Musicalement, rien à dire : nous avons passé une sublime première d’Alceste à l’Opéra de Lyon, grâce à l’énergie folle qui, débordant de Stefano Montanari, s’est transmise aux musiciens. La distribution de cette tragédie-opéra de Gluck dans la deuxième version de Paris (donc en français), choie les premiers rôles, lumineux : Karine Deshayes et Julien Behr. Et si le collectif de La Fura dels Baus n’est jamais à court d’idées astucieuses, cette fois-ci la cohérence globale n’atteint pas le niveau suffisant pour conquérir totalement le public.
Pourtant, ça commence avec une belle trouvaille : transformer le seuil de l’œuvre, son Épître dédicatoire, en prologue cinématographique, ou plutôt en pub’ qui précède le film principal. La BMW dans laquelle le couple de héros quitte son charmant domaine méditerranéen (ne serait-ce pas de la publicité cachée, au fait ?) grimpe les collines et parcourt la campagne en routes serpentines. Et au moment où Admète allume la radio, l’orchestre entre, et on est vraiment dans le spot de la voiture de sport sur fond de musique classique : j’ai adoré cette transposition multimédiale ingénieuse. Bientôt cependant, elle tourne au message de sécurité routière, car une violente dispute conjugale fait dérailler la voiture, entrer dans le coma le roi de Thessalie et mettre sur les épaules de son épouse Alceste une lourde responsabilité dans l’accident.
Il en ressort comme fil conducteur que la reine fragilisée devient perméable à des discours dénués de toute rationalité : le grand-prêtre est un Raspoutine séducteur (Alexandre Duhamel, très charismatique et hiératique), dont le hocuspocus instille à Alceste l’idée de son sacrifice. Celui-ci assumé, la suite des événements – descente aux enfers, dispute entre Admète et Alceste pour savoir qui aura le droit de mourir pour l’autre et intervention du demi-dieu qui sauvera les deux – n’est in fine qu’une émanation du cerveau comateux d’Alceste… et on peut tout à fait comprendre son désir d’être sauvée par le séduisant Hercule (Thibault de Damas, baryton-basse vigoureuse).

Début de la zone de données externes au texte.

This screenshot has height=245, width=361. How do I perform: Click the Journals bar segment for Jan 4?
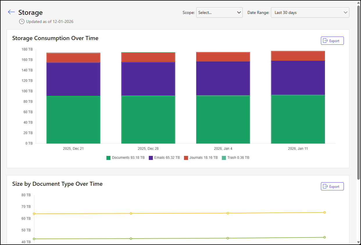coord(223,57)
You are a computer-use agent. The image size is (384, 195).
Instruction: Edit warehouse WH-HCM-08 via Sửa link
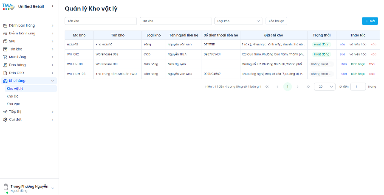(x=344, y=74)
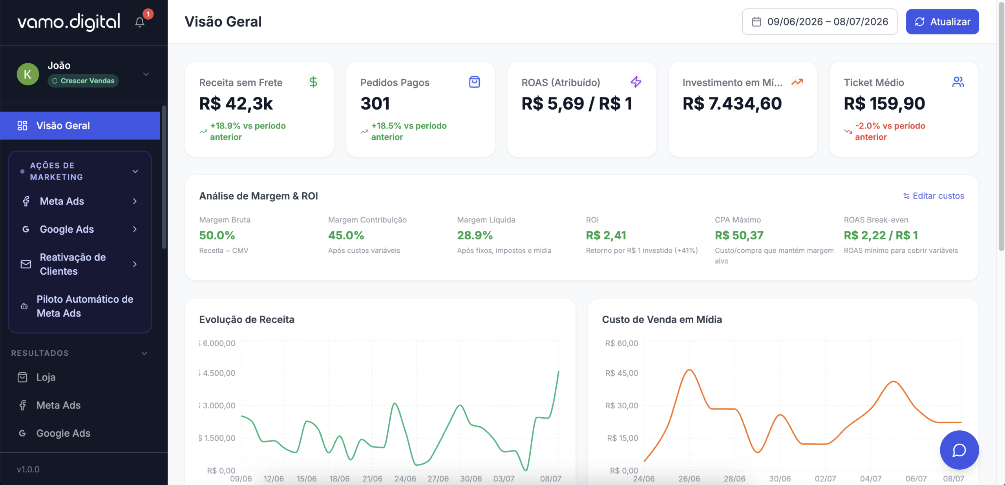Click the lightning icon on ROAS card

coord(636,82)
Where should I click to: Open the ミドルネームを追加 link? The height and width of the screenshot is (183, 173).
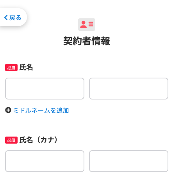pyautogui.click(x=41, y=110)
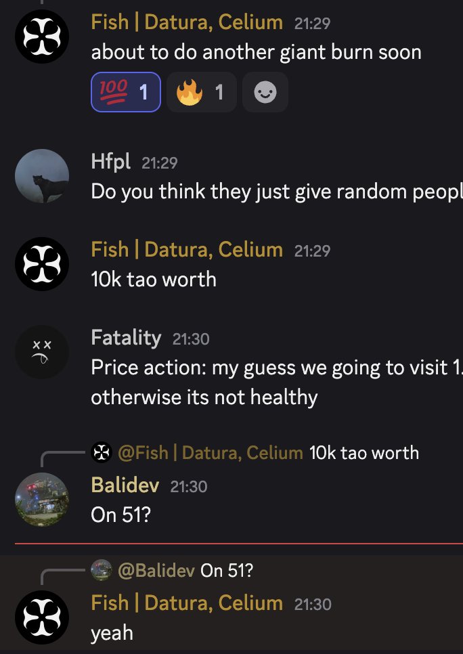Viewport: 463px width, 654px height.
Task: Open the add reaction smiley picker
Action: coord(265,92)
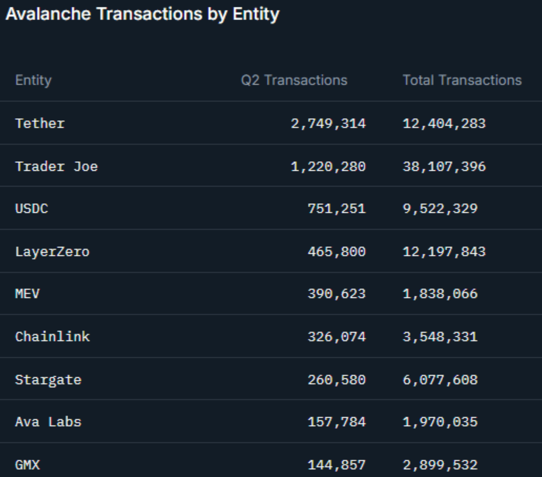Select the Ava Labs entity name
The image size is (542, 477).
click(48, 421)
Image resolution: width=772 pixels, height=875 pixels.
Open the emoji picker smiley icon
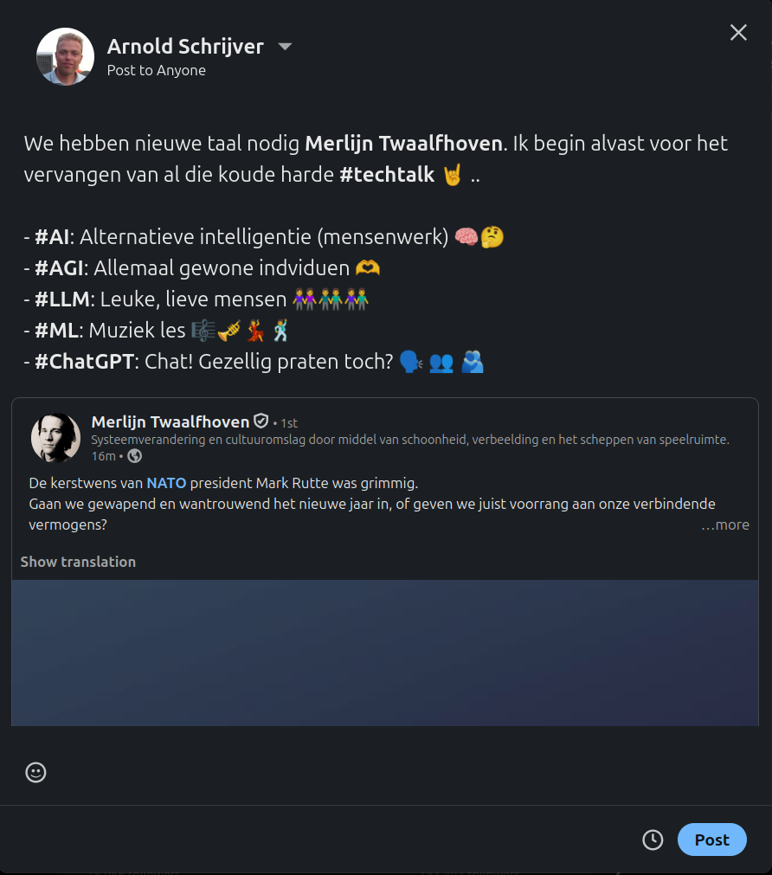[x=35, y=772]
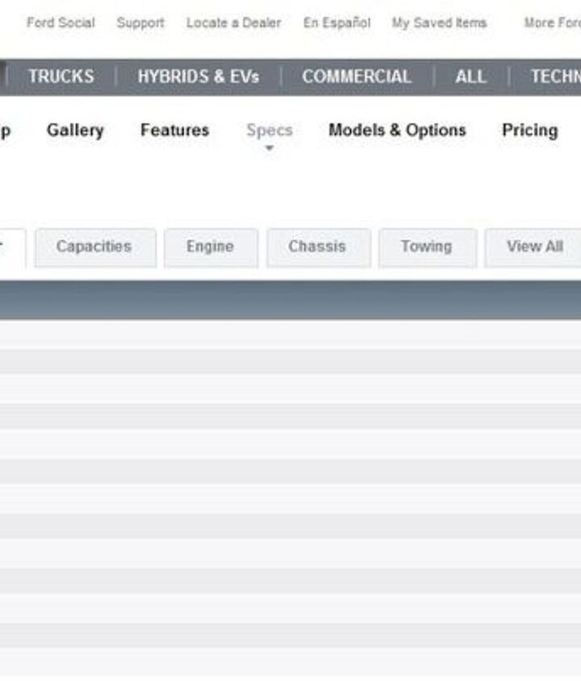The image size is (581, 681).
Task: Open Locate a Dealer
Action: tap(234, 23)
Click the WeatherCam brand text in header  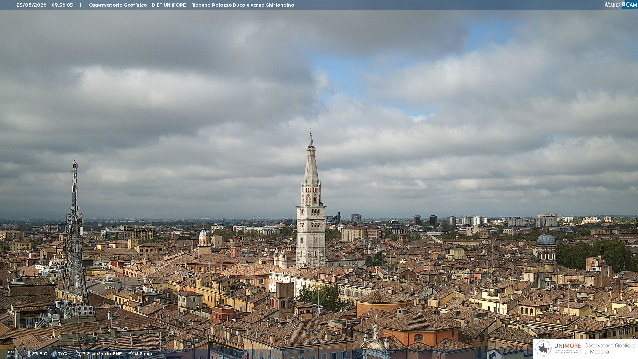[620, 4]
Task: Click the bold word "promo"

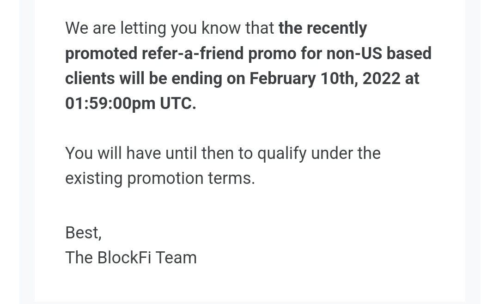Action: pos(272,54)
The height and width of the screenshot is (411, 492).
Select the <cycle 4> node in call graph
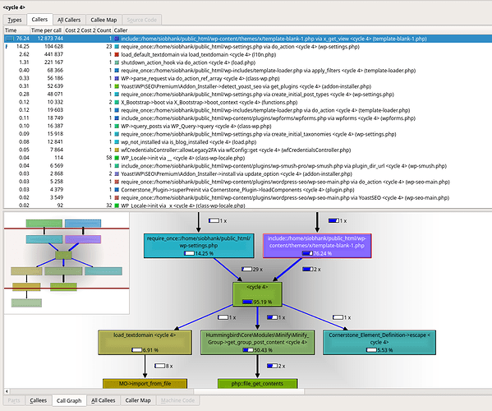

La rationalisation du livret passe donc par la psychologisation – jusque-là, c’est une interprétation intéressante. Ce qui pose en revanche souci, c’est la cohérence interne : dès lors qu’Admète est bel est bien guéri par le sacrifice déclaré d’Alceste – et aucun élément de la mise en scène ne vient contredire cette intention originale du livret –, la pensée miraculaire bute sur le réalisme rationnel, pragmatique, psychologique et médical avec lequel est traité le rôle de la reine. On met un instant à saisir la portée de la surprise finale (qu’on ne révélera pas ici), mais son effet déroutant n’est pas résorbé, faute de logique : on ne sait à quel saint se vouer en définitive, dans cette lecture.